(WHAT NEEDS TO BE DONE):
Print the whole listing, keeping every line exactly as given.

(SUPPLIED DATA):
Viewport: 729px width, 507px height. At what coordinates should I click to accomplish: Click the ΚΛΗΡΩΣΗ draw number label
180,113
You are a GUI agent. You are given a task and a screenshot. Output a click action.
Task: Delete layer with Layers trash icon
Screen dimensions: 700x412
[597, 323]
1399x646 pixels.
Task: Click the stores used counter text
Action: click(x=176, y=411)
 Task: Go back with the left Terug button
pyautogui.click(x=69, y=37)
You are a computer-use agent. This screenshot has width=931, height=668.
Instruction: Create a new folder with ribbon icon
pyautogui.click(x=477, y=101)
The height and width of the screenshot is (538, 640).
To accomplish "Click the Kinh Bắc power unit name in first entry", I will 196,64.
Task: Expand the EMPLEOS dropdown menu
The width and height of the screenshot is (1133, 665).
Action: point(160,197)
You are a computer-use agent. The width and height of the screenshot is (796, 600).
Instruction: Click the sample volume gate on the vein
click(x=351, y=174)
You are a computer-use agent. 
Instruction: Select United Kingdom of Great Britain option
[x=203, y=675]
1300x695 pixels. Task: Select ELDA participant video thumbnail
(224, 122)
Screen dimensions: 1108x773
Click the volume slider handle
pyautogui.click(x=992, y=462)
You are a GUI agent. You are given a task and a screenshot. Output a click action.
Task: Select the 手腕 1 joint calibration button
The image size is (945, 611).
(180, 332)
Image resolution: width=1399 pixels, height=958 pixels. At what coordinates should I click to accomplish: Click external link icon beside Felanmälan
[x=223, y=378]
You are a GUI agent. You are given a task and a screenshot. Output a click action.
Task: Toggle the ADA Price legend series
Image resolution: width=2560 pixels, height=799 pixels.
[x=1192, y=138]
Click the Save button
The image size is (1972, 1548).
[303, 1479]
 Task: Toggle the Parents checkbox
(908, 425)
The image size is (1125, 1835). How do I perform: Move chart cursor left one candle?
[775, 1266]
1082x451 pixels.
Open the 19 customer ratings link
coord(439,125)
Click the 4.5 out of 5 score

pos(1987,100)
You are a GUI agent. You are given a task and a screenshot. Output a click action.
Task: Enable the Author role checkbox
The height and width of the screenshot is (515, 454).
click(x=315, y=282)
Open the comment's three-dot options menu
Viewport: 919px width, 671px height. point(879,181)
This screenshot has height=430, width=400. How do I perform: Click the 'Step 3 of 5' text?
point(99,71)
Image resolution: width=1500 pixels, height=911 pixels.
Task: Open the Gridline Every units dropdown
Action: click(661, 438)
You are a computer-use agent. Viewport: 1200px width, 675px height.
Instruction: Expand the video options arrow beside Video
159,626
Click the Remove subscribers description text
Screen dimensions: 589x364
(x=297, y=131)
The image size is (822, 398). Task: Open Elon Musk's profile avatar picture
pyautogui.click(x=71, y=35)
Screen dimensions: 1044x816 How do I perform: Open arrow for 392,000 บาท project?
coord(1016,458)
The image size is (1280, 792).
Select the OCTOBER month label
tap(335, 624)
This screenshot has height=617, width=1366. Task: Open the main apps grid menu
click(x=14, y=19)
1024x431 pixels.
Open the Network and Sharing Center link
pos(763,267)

(SOLUTION FOR THIS TASK):
Viewport: 729px width, 507px height. At what coordinates should I click to accomplish: Click the ΚΛΗΡΩΣΗ draw number label
180,113
You are a GUI agent. You are given a task and a screenshot. Output a click action.
Task: Delete layer with Layers trash icon
Screen dimensions: 700x412
[597, 323]
1399x646 pixels.
Task: Click the stores used counter text
Action: click(x=176, y=411)
 Task: Go back with the left Terug button
pyautogui.click(x=69, y=37)
You are a computer-use agent. This screenshot has width=931, height=668.
Instruction: Create a new folder with ribbon icon
pyautogui.click(x=477, y=101)
The height and width of the screenshot is (538, 640).
To accomplish "Click the Kinh Bắc power unit name in first entry", I will 196,64.
Task: Expand the EMPLEOS dropdown menu
The width and height of the screenshot is (1133, 665).
Action: point(160,197)
You are a computer-use agent. The width and height of the screenshot is (796, 600).
Instruction: Click the sample volume gate on the vein
click(x=351, y=174)
You are a computer-use agent. 
Instruction: Select United Kingdom of Great Britain option
[x=203, y=675]
1300x695 pixels. Task: Select ELDA participant video thumbnail
(224, 122)
Screen dimensions: 1108x773
Click the volume slider handle
pyautogui.click(x=992, y=462)
You are a GUI agent. You are given a task and a screenshot. Output a click action.
Task: Select the 手腕 1 joint calibration button
The image size is (945, 611).
(180, 332)
Image resolution: width=1399 pixels, height=958 pixels. At what coordinates should I click to accomplish: Click external link icon beside Felanmälan
[x=223, y=378]
You are a GUI agent. You are given a task and a screenshot. Output a click action.
Task: Toggle the ADA Price legend series
Image resolution: width=2560 pixels, height=799 pixels.
[x=1192, y=138]
Click the Save button
The image size is (1972, 1548).
[303, 1479]
 Task: Toggle the Parents checkbox
(908, 425)
The image size is (1125, 1835). How do I perform: Move chart cursor left one candle?
[775, 1266]
1082x451 pixels.
Open the 19 customer ratings link
coord(439,125)
Click the 4.5 out of 5 score

pos(1987,100)
You are a GUI agent. You are given a task and a screenshot. Output a click action.
Task: Enable the Author role checkbox
The height and width of the screenshot is (515, 454).
click(x=315, y=282)
Open the comment's three-dot options menu
Viewport: 919px width, 671px height. point(879,181)
This screenshot has height=430, width=400. How do I perform: Click the 'Step 3 of 5' text?
point(99,71)
Image resolution: width=1500 pixels, height=911 pixels.
Task: Open the Gridline Every units dropdown
Action: click(661, 438)
You are a computer-use agent. Viewport: 1200px width, 675px height.
Instruction: Expand the video options arrow beside Video
159,626
Click the Remove subscribers description text
Screen dimensions: 589x364
(x=297, y=131)
The image size is (822, 398). Task: Open Elon Musk's profile avatar picture
pyautogui.click(x=71, y=35)
Screen dimensions: 1044x816 How do I perform: Open arrow for 392,000 บาท project?
coord(1016,458)
The image size is (1280, 792).
Select the OCTOBER month label
tap(335, 624)
This screenshot has height=617, width=1366. Task: Open the main apps grid menu
click(x=14, y=19)
1024x431 pixels.
Open the Network and Sharing Center link
pos(763,267)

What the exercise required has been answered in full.